Kutip seluruh materi di bawah ini baris demi baris tanpa perubahan sedikit pun.
------ INFORMASI YANG DIBERIKAN
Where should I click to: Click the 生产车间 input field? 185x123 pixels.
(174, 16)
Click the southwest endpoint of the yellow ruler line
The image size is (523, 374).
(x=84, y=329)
------------
### JAWABAN LATIHAN
Where should I click to: Click the 生产车间 input field? 185x123 pixels.
(174, 16)
Click the southwest endpoint of the yellow ruler line
The image size is (523, 374).
(x=84, y=329)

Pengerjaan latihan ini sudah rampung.